TASK INSTRUCTIONS: Every record below should be repeated exactly, with the pictures left out.

** GIVEN DATA follows **

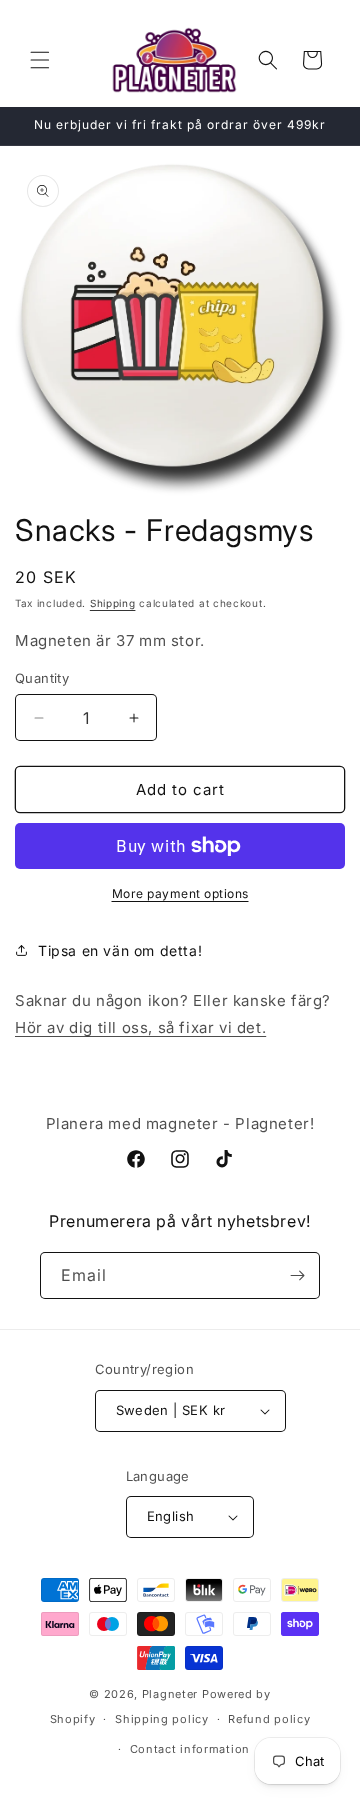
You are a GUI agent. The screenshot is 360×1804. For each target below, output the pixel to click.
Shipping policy (162, 1719)
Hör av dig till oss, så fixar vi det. (140, 1027)
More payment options (180, 893)
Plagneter (170, 1694)
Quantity (42, 678)
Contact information (190, 1749)
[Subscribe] (297, 1275)
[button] (40, 60)
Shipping (113, 603)
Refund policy (269, 1719)
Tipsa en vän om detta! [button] (120, 950)
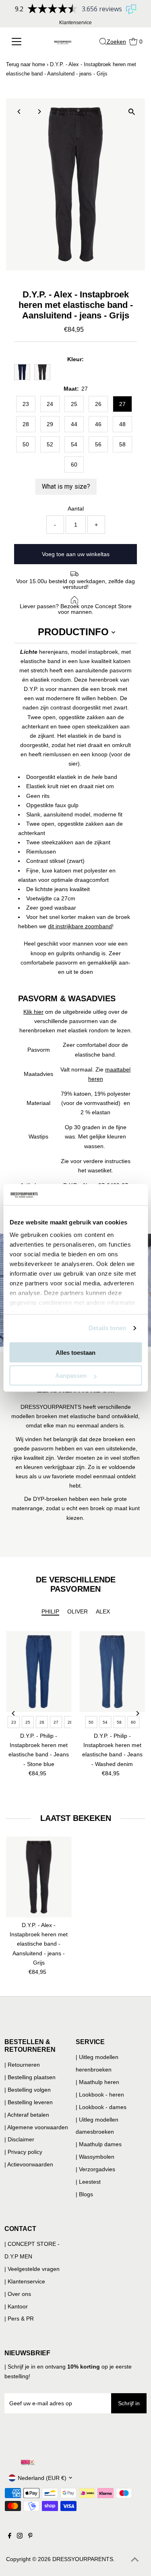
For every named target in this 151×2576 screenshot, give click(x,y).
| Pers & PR (19, 2318)
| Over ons (17, 2294)
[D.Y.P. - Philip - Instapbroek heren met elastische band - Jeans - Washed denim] (112, 1671)
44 (74, 424)
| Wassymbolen (95, 2156)
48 (122, 424)
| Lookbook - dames (101, 2107)
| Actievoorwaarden (28, 2164)
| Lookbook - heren (100, 2094)
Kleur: (75, 359)
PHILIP (50, 1611)
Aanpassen (71, 1375)
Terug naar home (25, 64)
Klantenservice (75, 22)
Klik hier (33, 1012)
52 (50, 444)
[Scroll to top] (135, 2560)
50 (26, 444)
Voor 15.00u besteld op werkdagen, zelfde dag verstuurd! (75, 584)
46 (98, 424)
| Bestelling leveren (28, 2102)
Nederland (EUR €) (42, 2478)
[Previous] (19, 112)
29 (50, 424)
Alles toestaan (75, 1352)
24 (50, 404)
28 (26, 424)
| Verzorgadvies (95, 2169)
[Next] (39, 112)
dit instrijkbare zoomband (80, 926)
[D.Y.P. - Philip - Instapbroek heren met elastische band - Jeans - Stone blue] (39, 1671)
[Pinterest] (30, 2536)
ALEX (103, 1611)
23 (26, 404)
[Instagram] (20, 2536)
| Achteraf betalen (26, 2114)
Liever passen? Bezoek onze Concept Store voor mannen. (76, 609)
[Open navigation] (19, 41)
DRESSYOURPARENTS (82, 2559)
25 (74, 404)
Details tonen (107, 1328)
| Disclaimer (19, 2139)
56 (98, 444)
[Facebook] (9, 2536)
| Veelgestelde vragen (32, 2269)
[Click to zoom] (132, 112)
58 (122, 444)
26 (98, 404)
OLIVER (77, 1611)
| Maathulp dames (99, 2144)
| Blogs (84, 2194)
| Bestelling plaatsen (30, 2077)
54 (74, 444)
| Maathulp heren (97, 2082)
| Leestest (88, 2181)
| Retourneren (22, 2064)
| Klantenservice (24, 2281)
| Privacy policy (23, 2152)
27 (122, 404)
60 (74, 464)
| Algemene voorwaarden (36, 2127)
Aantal (76, 508)
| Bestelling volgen (27, 2089)
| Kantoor (16, 2306)
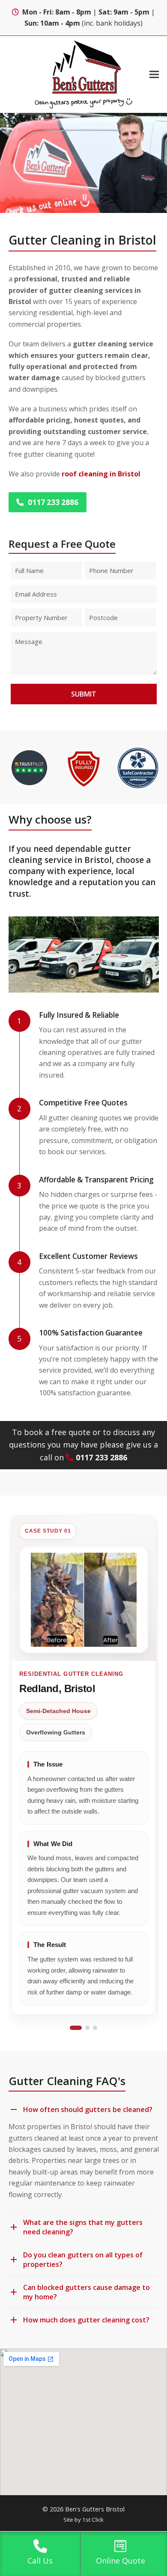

** End of GIVEN DATA **

RESPONSE TO THE EXERCISE:
You are a GUI agent. The screenshot is 360×1804. For each target below, output the pixel to click.
Shipping policy (162, 1719)
Hör av dig till oss, så fixar vi det. (140, 1027)
More payment options (180, 893)
Plagneter (170, 1694)
Quantity (42, 678)
Contact information (190, 1749)
[Subscribe] (297, 1275)
[button] (40, 60)
Shipping (113, 603)
Refund policy (269, 1719)
Tipsa en vän om detta! [button] (120, 950)
For every named target in this 151×2576 screenshot, give click(x,y).
| Pers & PR (19, 2318)
| Over ons (17, 2294)
[D.Y.P. - Philip - Instapbroek heren met elastische band - Jeans - Washed denim] (112, 1671)
44 (74, 424)
| Wassymbolen (95, 2156)
48 (122, 424)
| Lookbook - dames (101, 2107)
| Actievoorwaarden (28, 2164)
| Lookbook - heren (100, 2094)
Kleur: (75, 359)
PHILIP (50, 1611)
Aanpassen (71, 1375)
Terug naar home (25, 64)
Klantenservice (75, 22)
Klik hier (33, 1012)
52 (50, 444)
[Scroll to top] (135, 2560)
50 (26, 444)
Voor 15.00u besteld op werkdagen, zelfde dag verstuurd! (75, 584)
46 (98, 424)
| Bestelling leveren (28, 2102)
Nederland (EUR €) (42, 2478)
[Previous] (19, 112)
29 (50, 424)
Alles toestaan (75, 1352)
24 (50, 404)
28 (26, 424)
| Verzorgadvies (95, 2169)
[Next] (39, 112)
dit instrijkbare zoomband (80, 926)
[D.Y.P. - Philip - Instapbroek heren met elastische band - Jeans - Stone blue] (39, 1671)
[Pinterest] (30, 2536)
ALEX (103, 1611)
23 (26, 404)
[Instagram] (20, 2536)
| Achteraf betalen (26, 2114)
Liever passen? Bezoek onze Concept Store voor mannen. (76, 609)
[Open navigation] (19, 41)
DRESSYOURPARENTS (82, 2559)
25 (74, 404)
Details tonen (107, 1328)
| Disclaimer (19, 2139)
56 (98, 444)
[Facebook] (9, 2536)
| Veelgestelde vragen (32, 2269)
[Click to zoom] (132, 112)
58 (122, 444)
26 (98, 404)
OLIVER (77, 1611)
| Maathulp dames (99, 2144)
| Blogs (84, 2194)
| Bestelling plaatsen (30, 2077)
54 (74, 444)
| Maathulp heren (97, 2082)
| Leestest (88, 2181)
| Retourneren (22, 2064)
| Klantenservice (24, 2281)
| Privacy policy (23, 2152)
27 (122, 404)
60 (74, 464)
| Algemene voorwaarden (36, 2127)
Aantal (76, 508)
| Bestelling volgen (27, 2089)
| Kantoor (16, 2306)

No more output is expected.